SURABAYA, Lingkaran.net – Motor bebek Vera berhenti pelan di rumah nomor tujuh Jalan Kupang Gunung 2, Kelurahan Putat Jaya, Surabaya. Di ujung teras, suami tercinta, Jarwo Susanto menyambut dengan senyum.
Setiap pagi buta, istri Jarwo pergi ke pasar untuk membeli kedelai. Dia harus berangkat lebih awal agar pesanan kedelai di Pasar Pabean tidak dibeli orang.
Pergi ke pasar membeli bahan baku tempe menjadi tugas Vera setiap pagi. Sementara Jarwo keliling kampung dan pasar, menjajakan tempe yang sudah jadi.
“Kita memang harus berbagi tugas agar proses produksi tempe tidak terganggu. Pagi-pagi saya jualan tempe. Sementara istri ke pasar membeli kedelai untuk persiapan produksi esok hari,” kata Jarwo.
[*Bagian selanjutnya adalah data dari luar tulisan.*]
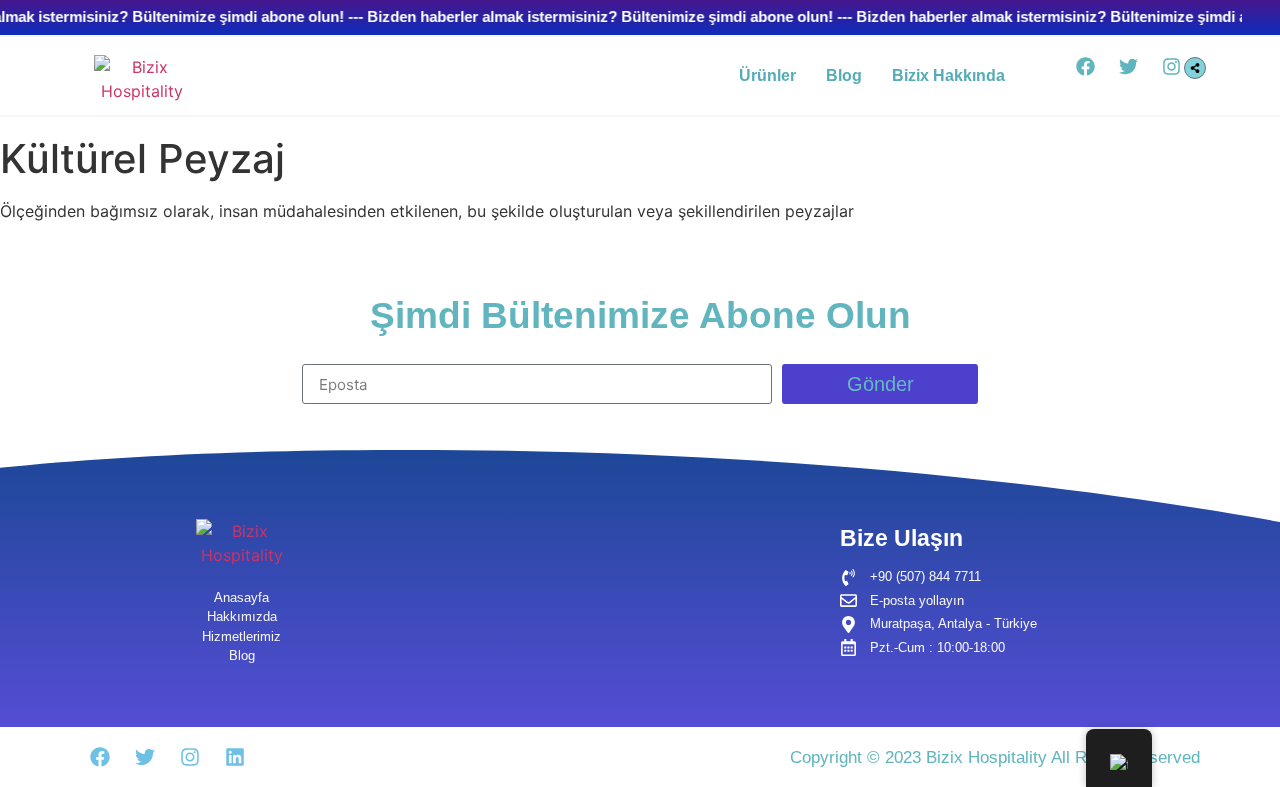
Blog (844, 75)
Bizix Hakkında (948, 75)
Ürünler (767, 75)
Rutinitas ini dijalani Jarwo bersama istri sejak penutupan lokalisasi Dolly 2014 silam. Sejak saat itu pendapatan tidak ada lagi, sehingga dia harus memutar otak untuk menjaga asap dapur tetap ngebul.
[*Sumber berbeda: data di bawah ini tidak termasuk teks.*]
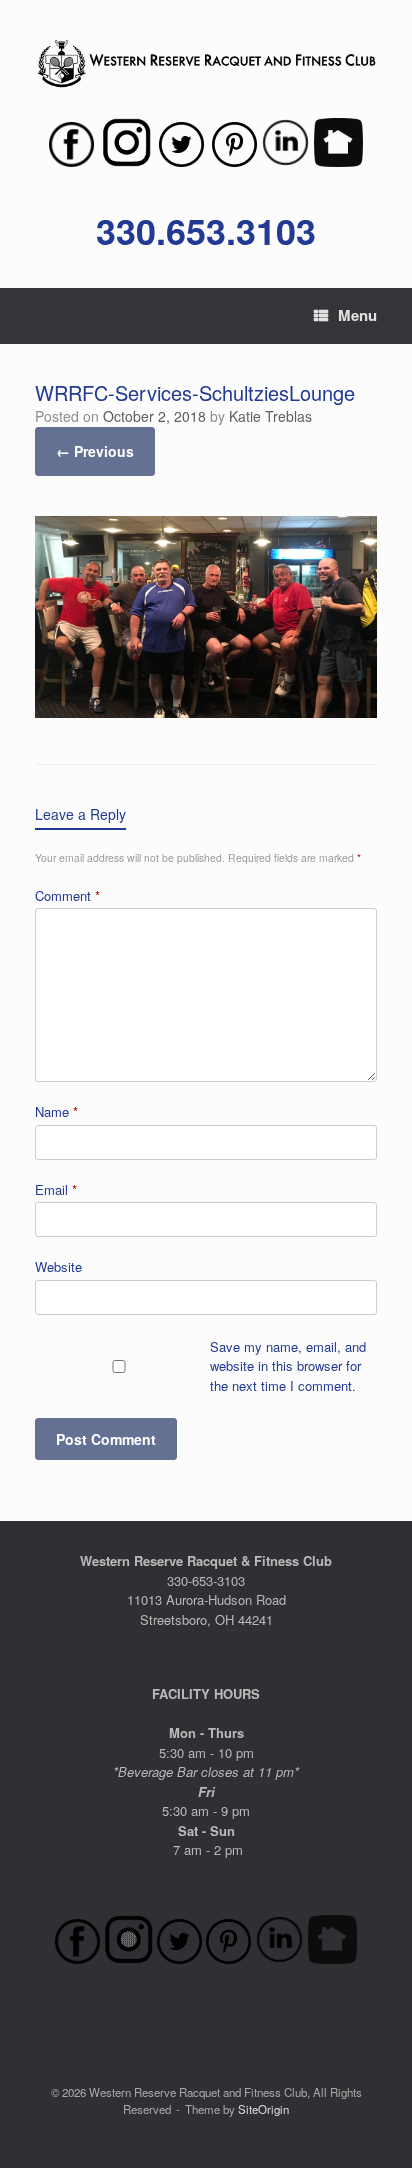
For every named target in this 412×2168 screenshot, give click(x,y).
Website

Jarwo memang sempat berjaya saat lokalisasi Dolly buka. Saat itu dia membuka warung kopi di salah satu wisama di Gang Dolly. Hasilnya lumayan besar, mencapai Rp1 juta sampai Rp1,5 juta setiap malam.
Namun, malang tidak bisa dibendung. Tahun 2014, Pemerintah Kota Surabaya memutuskan untuk menutup lokalisasi terbesar di Asia Tenggara tersebut. Usaha warung pun ikut bangkrut.
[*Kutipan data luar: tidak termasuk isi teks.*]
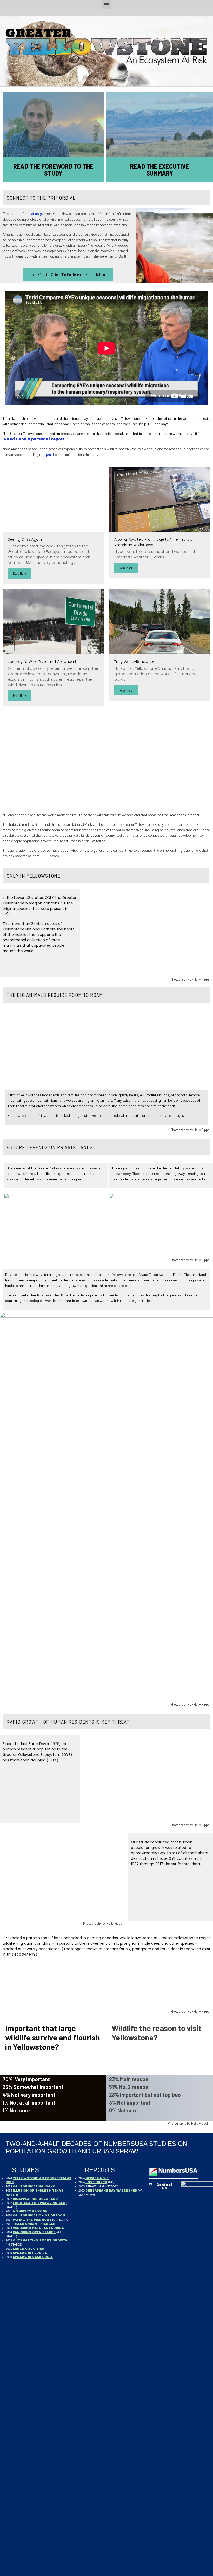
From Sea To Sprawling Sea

Kenyataan inilah yang membuat Jarwo berontak. Bersama dengan pemilik wisma, PSK dan warga lainnya dia melayangkan protes, menolak penutupan lokalisasi.
Jarwo terbilang berani dan gigih. Dia menggalang kekuatan bersama dengan para pemilik usaha di sekitar wisma untuk membatalkan rencana itu. Imbasnya, dia diburu oleh aparat kepolisian karena dianggap sebagai provokator. Jarwo pun menjadi buronan.
Lebih dari sebulan Jarwo sembunyi. Dia pergi berpindah-pindah tempat untuk menghindari kejaran polisi. Sampai akhirnya memutuskan menetap di rumah saudaranya di Sidoarjo.